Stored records

------------------------

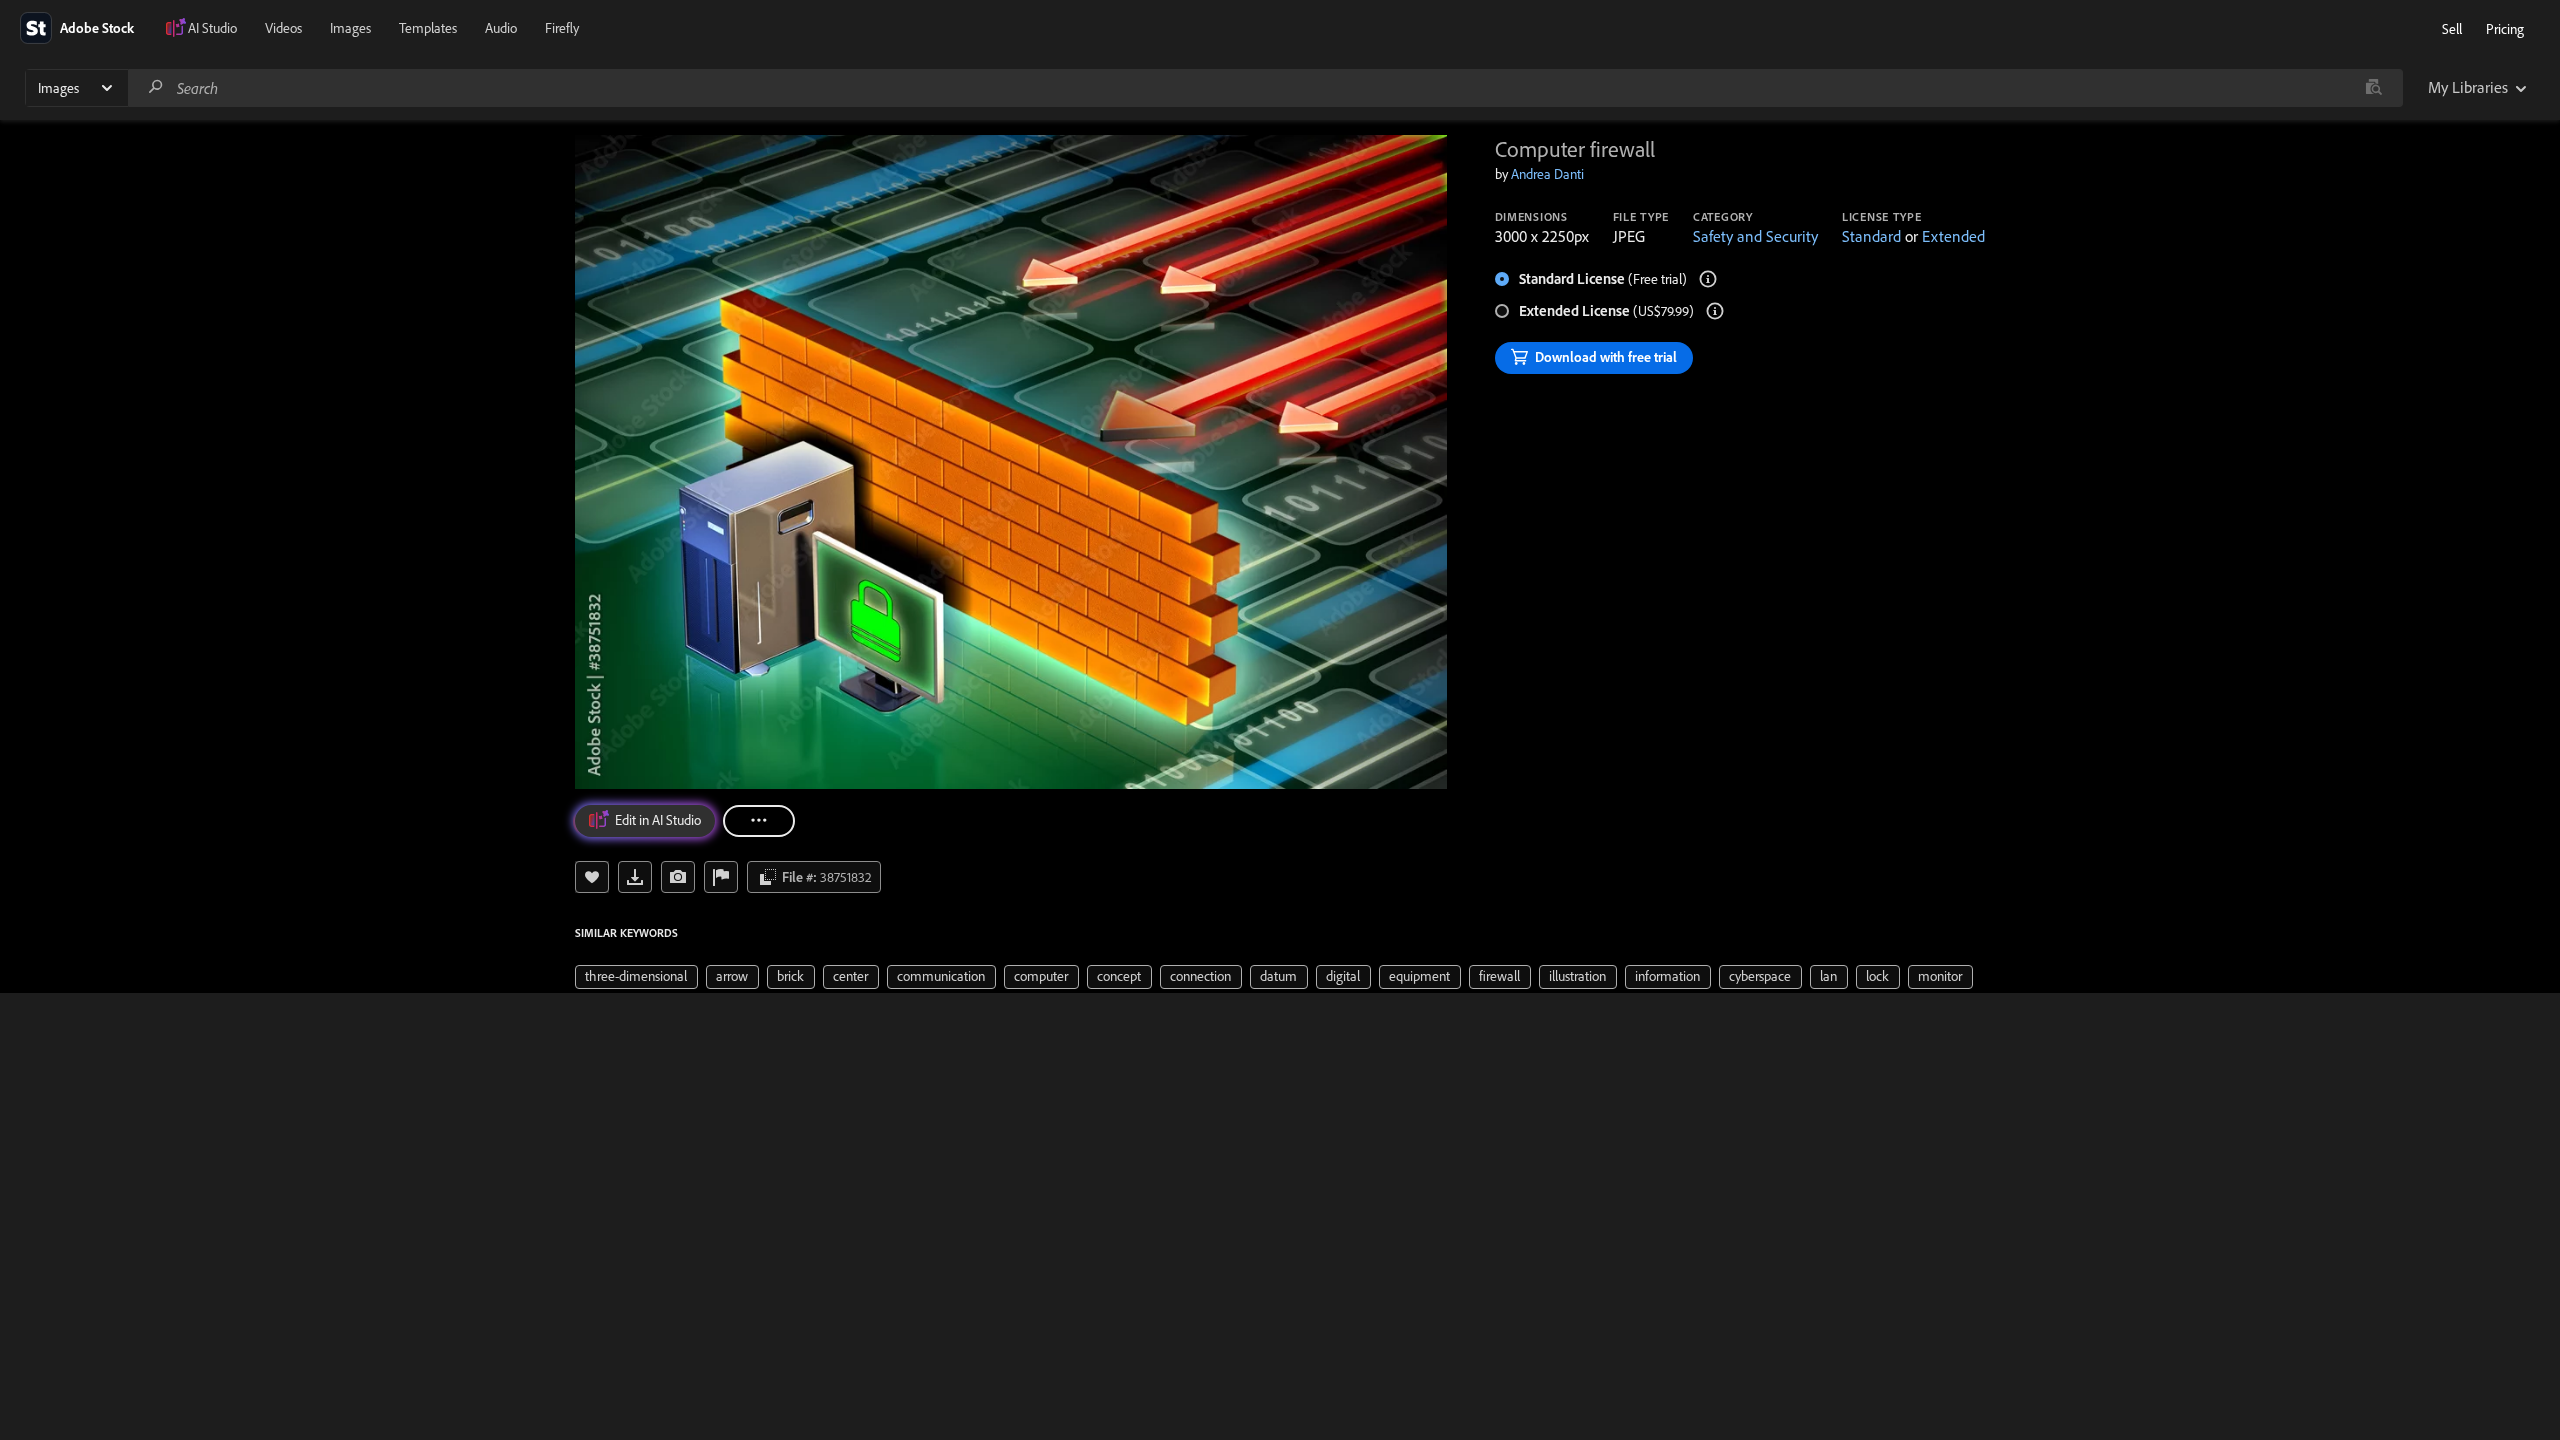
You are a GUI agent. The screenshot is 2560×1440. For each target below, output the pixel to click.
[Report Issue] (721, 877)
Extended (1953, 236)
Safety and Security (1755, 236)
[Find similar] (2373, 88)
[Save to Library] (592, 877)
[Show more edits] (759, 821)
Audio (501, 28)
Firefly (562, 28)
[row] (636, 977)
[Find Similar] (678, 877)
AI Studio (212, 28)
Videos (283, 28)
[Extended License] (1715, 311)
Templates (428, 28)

------------------------

PROBLEM :: Exact repetition of each line above is expected; images are to be omitted.

WRITTEN RESPONSE ::
You are a GUI agent. The screenshot is 2560×1440. For each target below, output the pixel to click.
[Report Issue] (721, 877)
Extended (1953, 236)
Safety and Security (1755, 236)
[Find similar] (2373, 88)
[Save to Library] (592, 877)
[Show more edits] (759, 821)
Audio (501, 28)
Firefly (562, 28)
[row] (636, 977)
[Find Similar] (678, 877)
AI Studio (212, 28)
Videos (283, 28)
[Extended License] (1715, 311)
Templates (428, 28)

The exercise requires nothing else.